Age is an issue that we all have to deal with and, yes, this includes bank directors. With age comes a variety of positive things; for example: wisdom, experience and increased knowledge. On the other hand aging also brings with it negative things; such as, medical or health issues, memory problems and an overall decrease in energy level.
Sure, there are many examples of those who simply never have a problem. They live a great life until one day at age 90 they fall asleep and die. But most of us will go through a gradual process of deterioration before death. This, coupled with the responsibility to shareholders to replenish the board on an ongoing basis, leads me to the conclusion that mandatory retirement for directors should be a requirement in every organization.
How many times have I heard the statement that Joe Biff who is 80 is our best director. Joe is the sharpest of the bunch. No doubt there are examples where that is true and there is nothing wrong with making an exception to the policy and allowing a director to serve past a mandatory retirement age; but, without the policy, the board or board chair is faced with a difficult task of weeding out those that they determine are no longer making a contribution. More often than not those who should be removed are not simply because the organization has difficulty finding cause for their removal.
Think about it. We all know that some directors simply make little, if any, contribution as a member of the board. However, if they read the materials in advance, show up for meetings and once in a while participate in discussions, it would seem on the surface that they are doing their job and there are no grounds for their removal. In fact there are some community bank directors who simply do as described but do not add value or new thinking, contacts or ideas that will help the bank move to the next level. A mandatory retirement plan provides the opportunity to say thanks and yet move on with others that can make a contribution without the difficulty of weeding those out.

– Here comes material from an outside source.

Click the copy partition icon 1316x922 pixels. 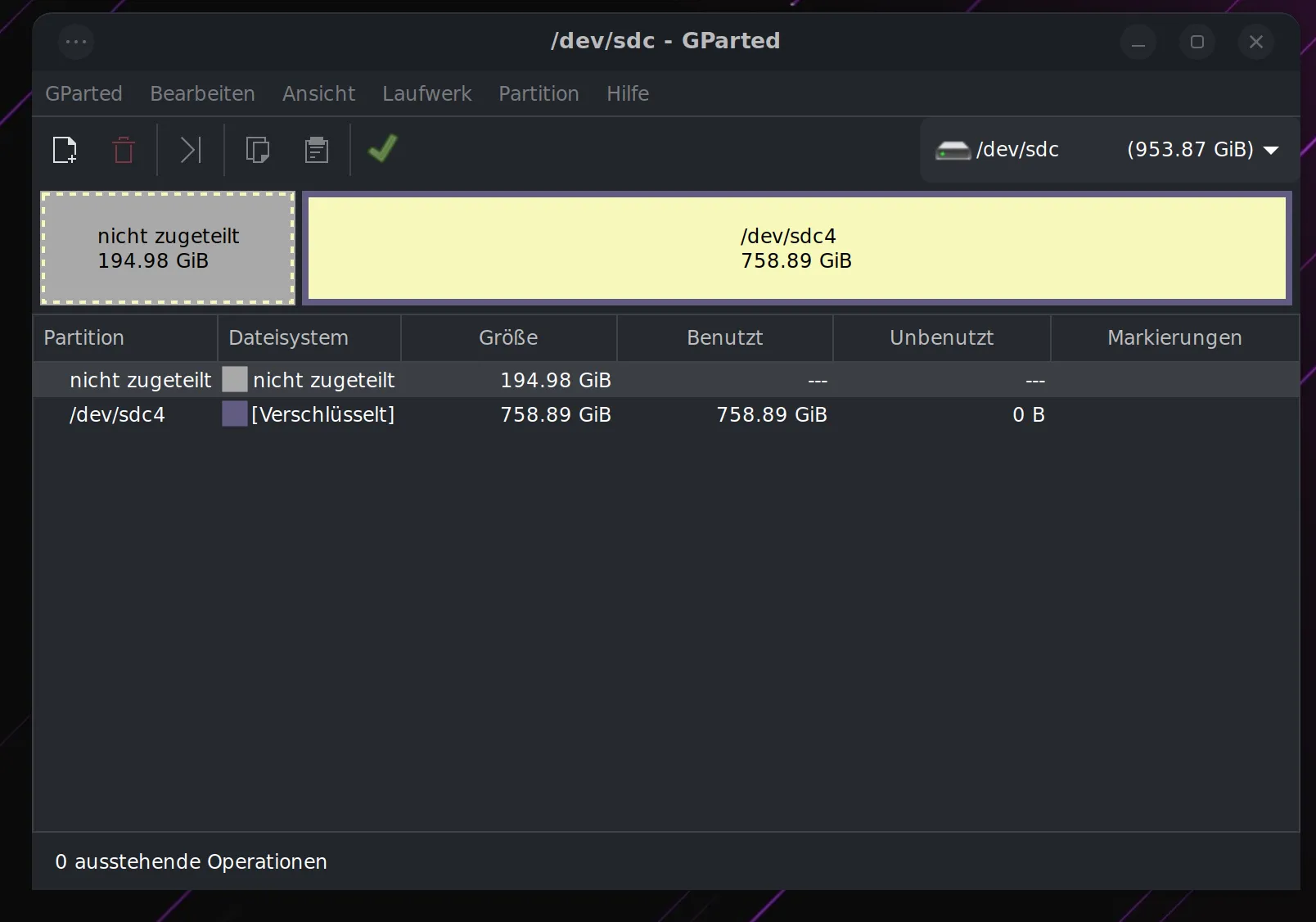258,150
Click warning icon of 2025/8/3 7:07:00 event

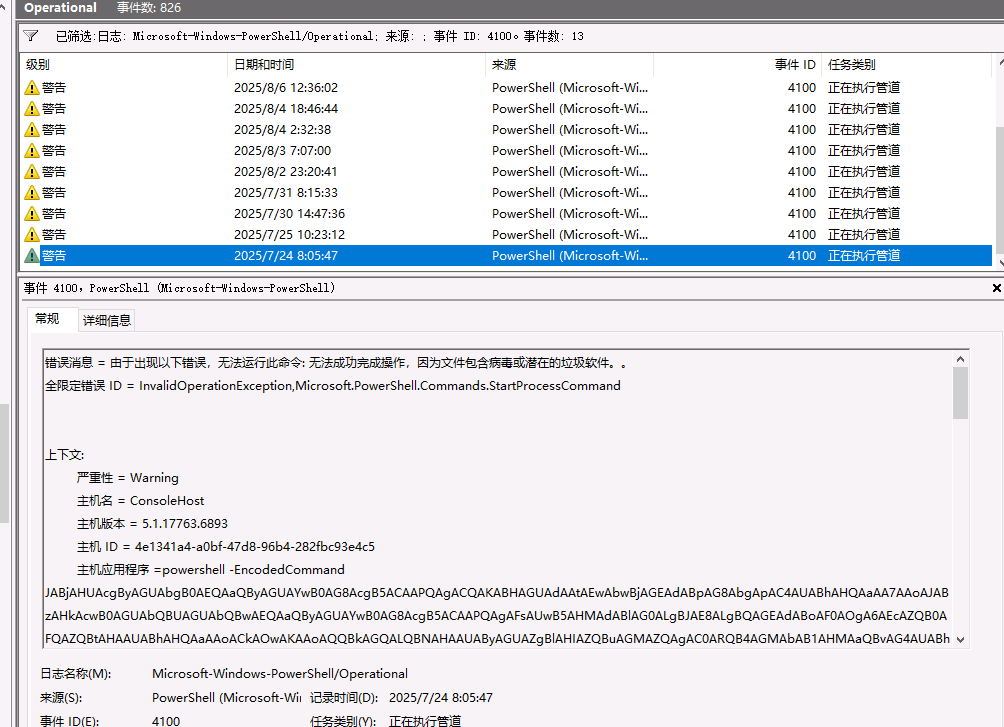[x=32, y=151]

I will never forget the night I made a board presentation to a community bank and recommended that the bank implement a mandatory retirement plan for directors. I recommended age 75. After the meeting one director came up to me and said “Sonny, if I heard what you said, I think you said I should have retired 12 years ago.” I said “Well sir if that is how the math works, then that is what I said.” He looked at me for a minute or two and then smiled and said “I think you’re right. I come because these guys are my friends and I like to listen to them talk.”
I believe that this is more common that is let on. The answer is mandatory retirement. This coupled with a director emeritus program and a means of recognition for their service contributions can only benefit the shareholders over the long run.